A bundle gerbe over a space $X$ is

• a regular epimorphism $$\array{ Y \\ \pi \downarrow \\ X }$$
• a fiber bundle $$\array{ B \\ p \downarrow \;\; \\ Y^{[2]} }$$ over the fiber product $Y^{[2]}$ of $Y$ with itself, i.e. $$\array{ L \\ p \downarrow \;\; \\ Y^{[2]} &\stackrel{\rightarrow}{\rightarrow}& Y \\ && \pi \downarrow \;\; \\ && X } \,,$$ together with a notion of product $\otimes$ of fibers of $B$;
• on $Y^{[3]}$ an isomorphism $$\mu : \pi_{12}^*B \;\otimes\; \pi_{23}^*B \;\stackrel{\sim}{\to}\; \pi_{13}^* B \,,$$ which satisfies an associativity relation on $Y^{[4]}$. Here $\pi_{12}, \pi_{23}, \pi_{13}$ are the three obvious maps $$Y^{[3]} \stackrel{\stackrel{\rightarrow}{\rightarrow}}{\rightarrow} Y^{[2]} \,.$$

For line bundle gerbes, $X$ is taken to be a smooth space, $\pi : Y \to X$ a surjective submersion, $B$ a smooth line bundle and $\mu$ a smooth isomorphism. This case was introduced by Murray in dg-ga/9407015.

For (nonabelian) $G$-principal bundle gerbes, one chooses $B$ to be a $G$-principal bibundle, which is a bundle that is $G$-principal both for a left and a right $G$ action, which mutually commute. In other words, the fibers of $B$ are $G$-bitorsors. This allows to define the product as $$p_{12}^* B \;\otimes\; p_{23}^* B \;:=\; p_{12}^* B \;\times_G\; p_{23}^* B \,.$$ This case was introduced by Aschieri, Cantini & Jurčo in hep-th/0312154.

For complex line bundle gerbes the above definition can be understood as obtained from the definition of a transition function of a line bundle by replacing the monoid of complex numbers by the monoidal category of 1-dimensional complex vector spaces; and by replacing equations between numbers by coherent (here: associative) isomorphisms of vector spaces.
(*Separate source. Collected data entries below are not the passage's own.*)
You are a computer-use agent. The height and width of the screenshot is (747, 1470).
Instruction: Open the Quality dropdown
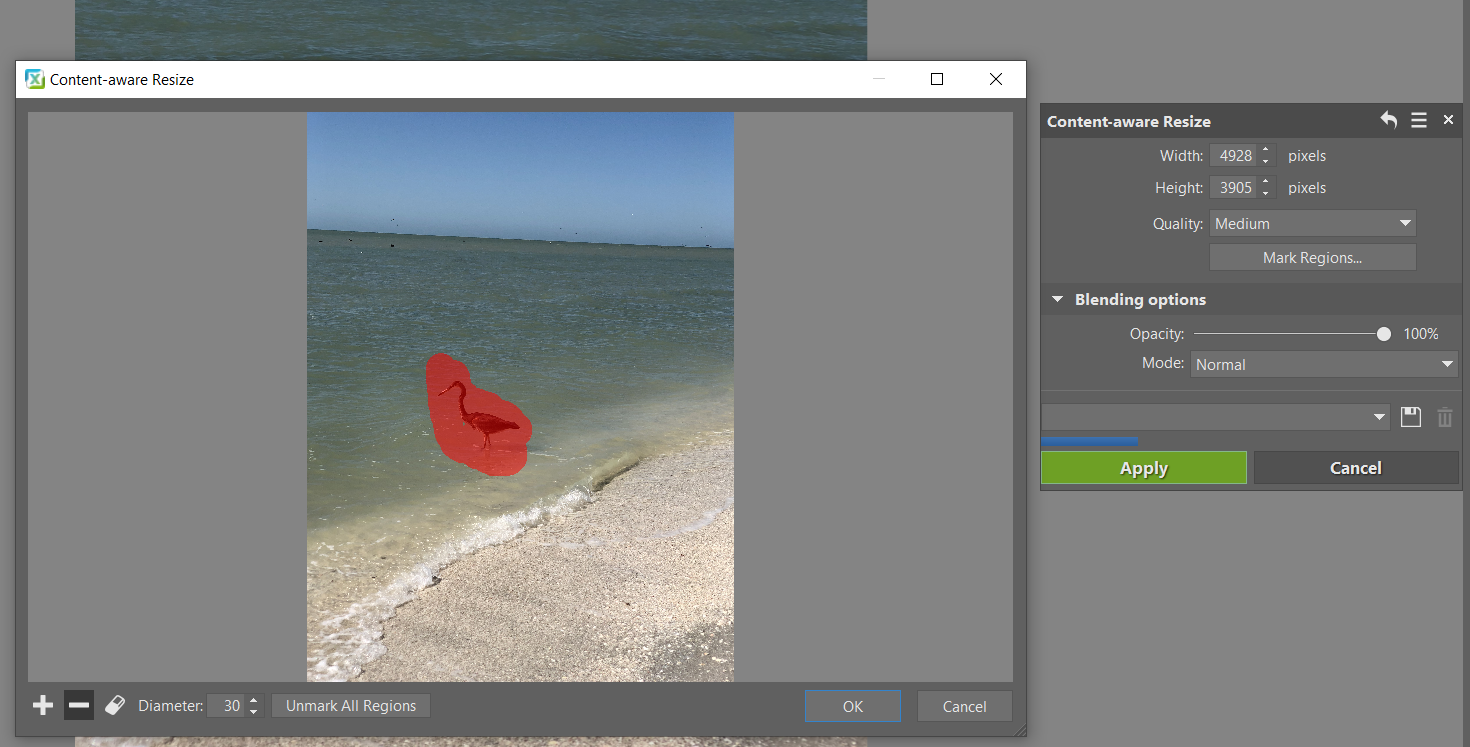[x=1312, y=223]
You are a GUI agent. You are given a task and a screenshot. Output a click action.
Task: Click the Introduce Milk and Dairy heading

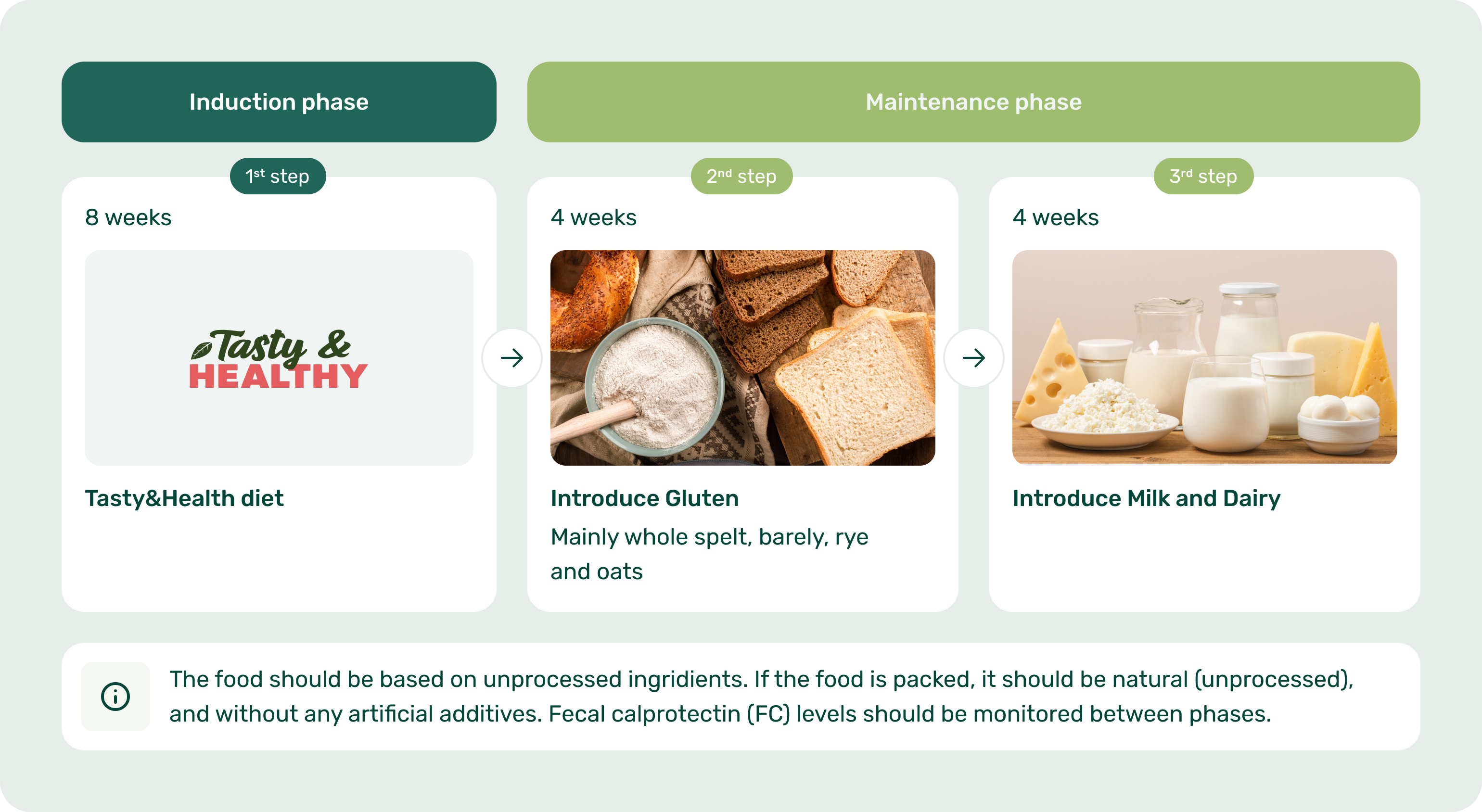pos(1147,498)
Such a replacement is known as categorification.

Analogously, for principal bundle gerbes the above definition can be understood as obtained from the definition of a transition function of a principal $G$-bundle by replacing the group $G$ by the 2-group $$G\mathrm{BiTor}$$ of $G$-bitorsors, and by replacing equations between group elements by coherent (here: associative) isomorphisms of bitorsors.

Interpretation in terms of categorified transition functions.
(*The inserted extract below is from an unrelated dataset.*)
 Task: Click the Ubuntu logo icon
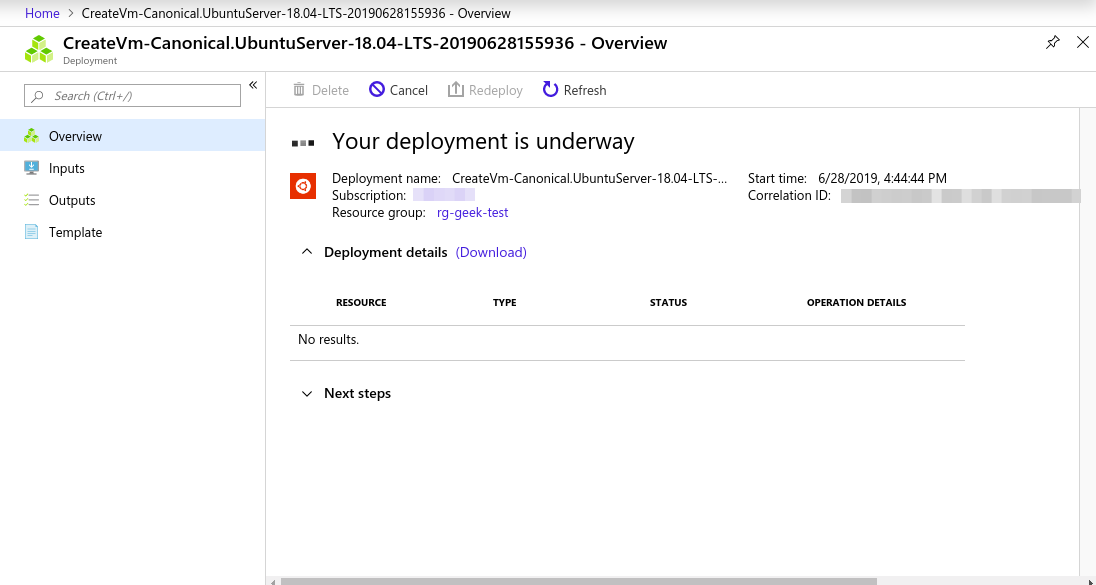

In order to see this more explicitly, consider the special case where $Y = \mathbf{U}$ is a good covering of $X$ by open contractible sets $\{U_i\}$ $$Y := \sqcup_i U_i \,,$$ with $$\array{ Y \\ \downarrow \\ X }$$ being the obvious map which embeds a point in $U_i \subset X$ into $X$. Then $Y^{[2]}$ is the disjoint union of double intersections of these open sets $$Y^{[2]} = \sqcup_{i,j} U_i \cap U_j \,.$$

The transition function of a local trivialization with respect to $Y$ of a complex line bundle on $X$ is nothing but a complex function $$g : Y^{[2]} \to \mathbb{C} \,.$$ satisfying $$g_{ij} g_{jk} = g_{ik}$$ on each triple intersection $U_i \cap U_j \cap U_k$, where $g_{ij}$ denotes the restriction of $g$ to to $U_i \cap U_j \subset Y^{[2]}$.

This is equivalent to saying that $$p_{12}^* g \, p_{23}^* g = p_{13}^* g \,.$$ Replacing this equation of (functions with values in) complex numbers by a coherent isomorphism of complex 1-dimensional vector spaces leads to the definition of a line bundle gerbe.
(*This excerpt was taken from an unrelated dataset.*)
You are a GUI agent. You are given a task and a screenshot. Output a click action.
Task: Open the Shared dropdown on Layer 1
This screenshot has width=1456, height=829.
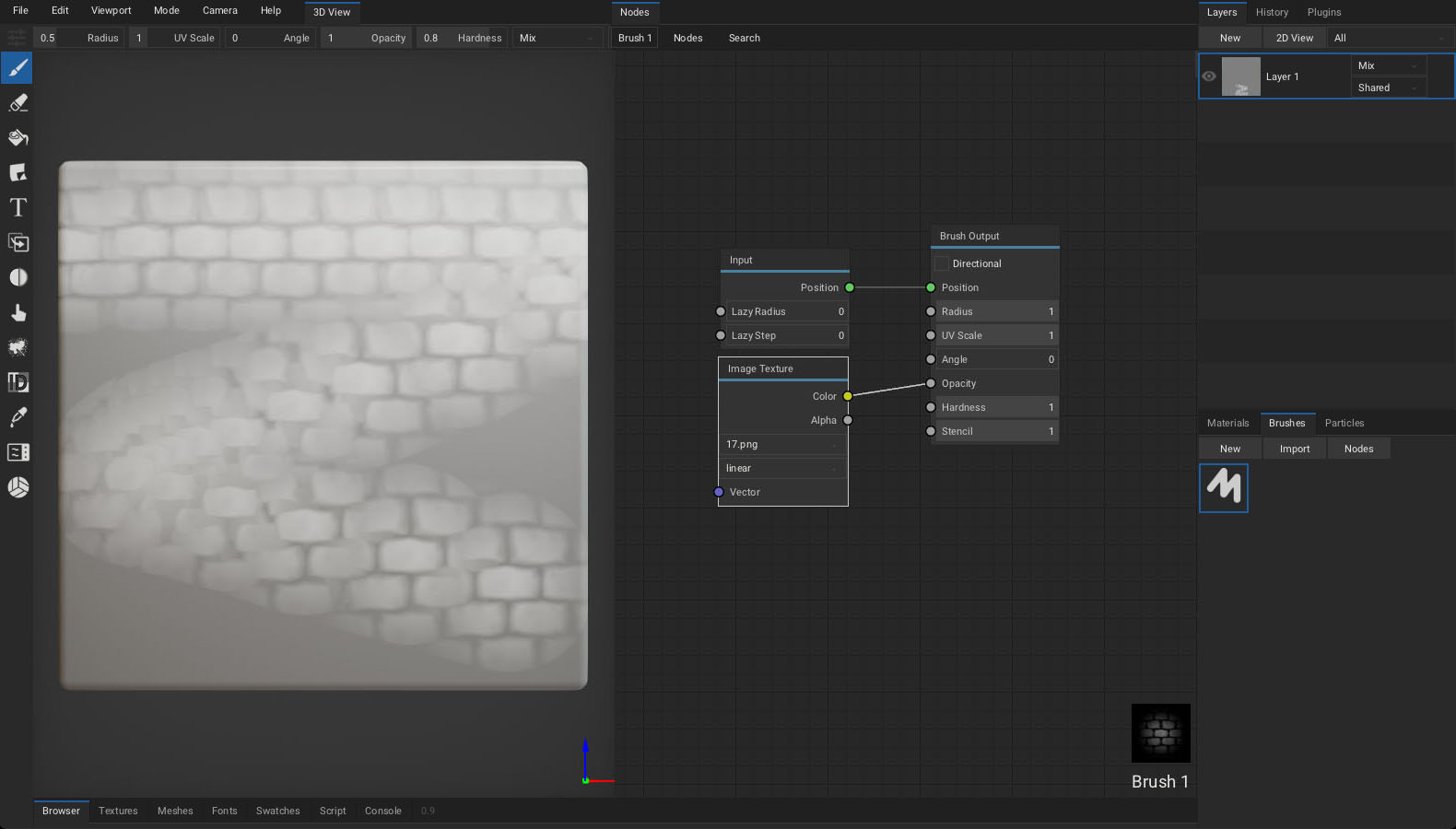(1387, 88)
Interpretation in terms of groupoid extensions.

To any morphism $$Y \to X$$ in a category with pullbacks, we may associate the groupoid $$Y^\bullet := Y^{[2]} \stackrel{\to}{\to} Y$$ whose object of objects is $Y$, whose object of morphisms is $Y^{[2]}$ and whose composition law is given by the unique vertical morphsim in $$\array{ & & & Y^{[3]} \\ & & \swarrow &&\searrow \\ & Y^{[2]} & &&& Y^{[2]} \\ &\swarrow& &&& \searrow \\ Y &&& \downarrow &&& Y \\ & \nwarrow &&&& \nearrow \\ &&& Y^{[2]} } \,.$$

For instance, for $\pi : Y \to X$ a surjective submersion, the objects of $Y^\bullet$ are the points of $Y$, and there is a unique morphism $y_1 \to y_2$ whenever $\pi(y_1) = \pi(y_2)$.

The above definition of a bundle gerbe can be understood as an enrichment of this groupoid in the sense of enriched categories. For line bundle gerbes the enrichment is over $1D\mathrm{Vect}$, for principal bundle gerbes the enrichment is over $G\mathrm{BiTor}$.

For line bundle gerbes this is often expressed as saying that a line bundle gerbe is a $U(1)$-central extension of $Y^\bullet$.